The product features get the attention, but what actually keeps a SaaS alive is the operational spine — the invisible automation that onboards users, meters usage, retries failed work, and never drops a job. Here’s how to build it so it runs itself.
Event-driven, not cron-driven
The instinct is to poll: a cron that scans the database every few minutes looking for work. It doesn’t scale and it’s laggy. The better model is events: something happens (a signup, a payment, an upload), you emit an event, and a handler reacts. Cron still has a place — daily rollups, reconciliation — but the operational spine should be event-first.
await emit('user.signed_up', { userId, plan });
// handlers react independently: send welcome, provision resources, start trial clock
Queues absorb the slow and the flaky
Any work that is slow (a third-party API), spiky (a burst of signups), or failure-prone (email, payments) goes on a queue. The request returns instantly; a consumer drains the queue with automatic retries and a dead-letter queue for anything that keeps failing. This one pattern removes the majority of “the app hung” and “we lost that job” incidents.

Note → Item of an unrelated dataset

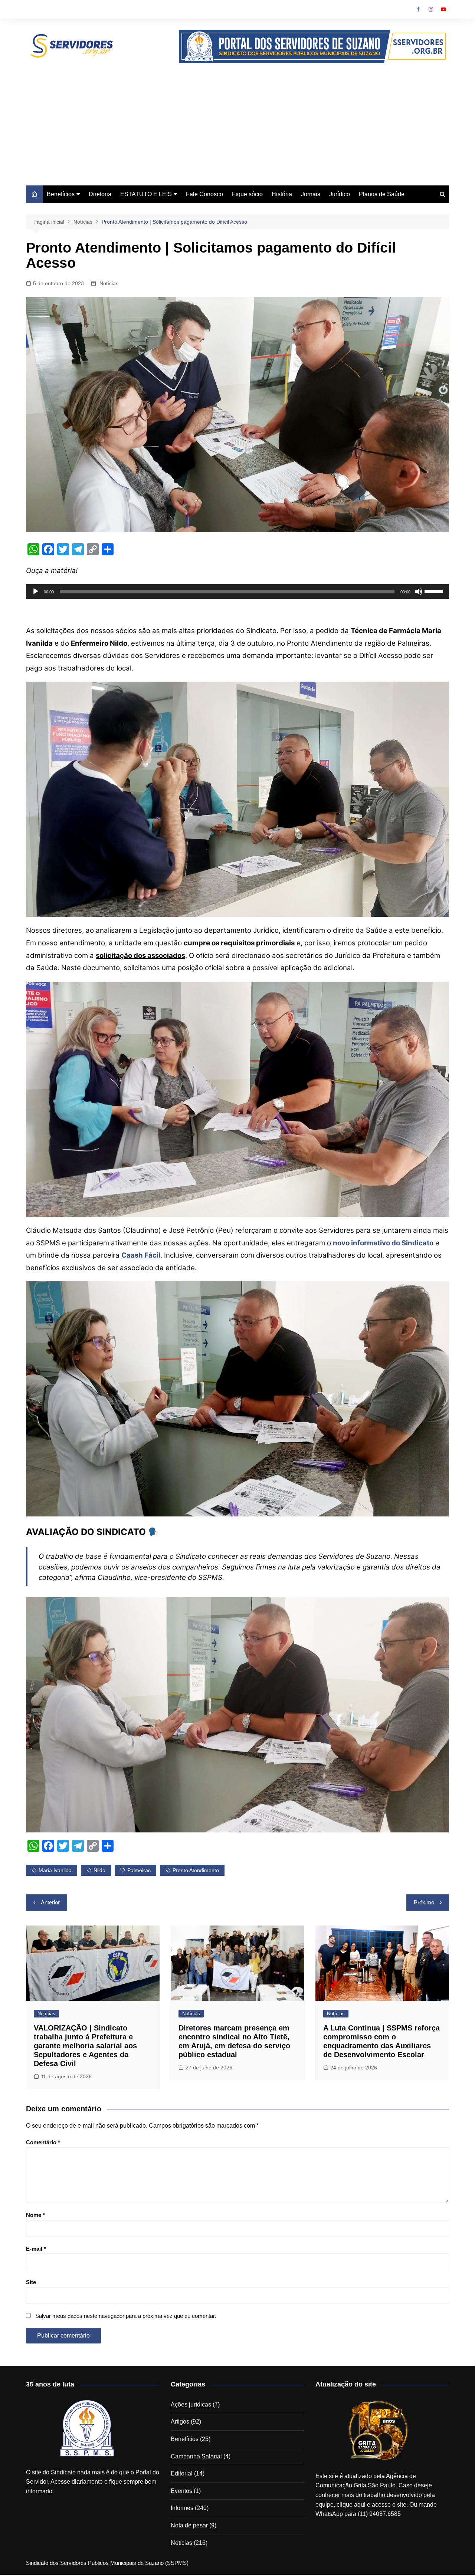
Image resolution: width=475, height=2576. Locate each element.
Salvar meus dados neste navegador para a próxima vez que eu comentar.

Idempotency is non-negotiable
Retries mean every handler runs more than once. If “send welcome email” or “grant credits” isn’t idempotent, retries double-charge, double-send, and double-provision. Make each side effect safe to repeat — a unique key, an INSERT OR IGNORE, an “already done?” check before acting:
const claimed = await db.prepare(
'INSERT OR IGNORE INTO processed_events (id) VALUES (?)'
).bind(eventId).run();
if (claimed.meta.changes === 0) return; // already handled — stop
await grantCredits(userId);
Onboarding automation: the highest-ROI flow
Automate the path from signup to first value: provision the account, seed sample data, send a sequenced welcome, and nudge at the exact points users stall. Every manual step here is a step that breaks at 2am and a place users churn. The goal is that a new customer reaches their “aha” without a human touching anything.
Usage metering that bills correctly
If you charge by usage, meter it as events, aggregate on a schedule, and reconcile against the billing provider. Never trust a single counter you increment live — it drifts. Emit a usage event, sum them, and make the billing job idempotent so a re-run can’t double-bill. Metering bugs are trust bugs; treat them like money bugs.
Make it observable or it will lie to you
Log every job’s outcome, count retries, and alert when the dead-letter queue grows. An automation you can’t see is one you’ll discover is broken only when a customer complains. A five-line “how many jobs failed today” check catches more than a dashboard nobody opens.
The spine in one sentence: emit events, queue the heavy work, make every handler idempotent, and watch the failures. Get that right and the business runs overnight — which is the entire point of software. Frabo’s operator is built on exactly this shape on Cloudflare Queues and Durable Objects; the boring parts are what let the smart parts run unattended.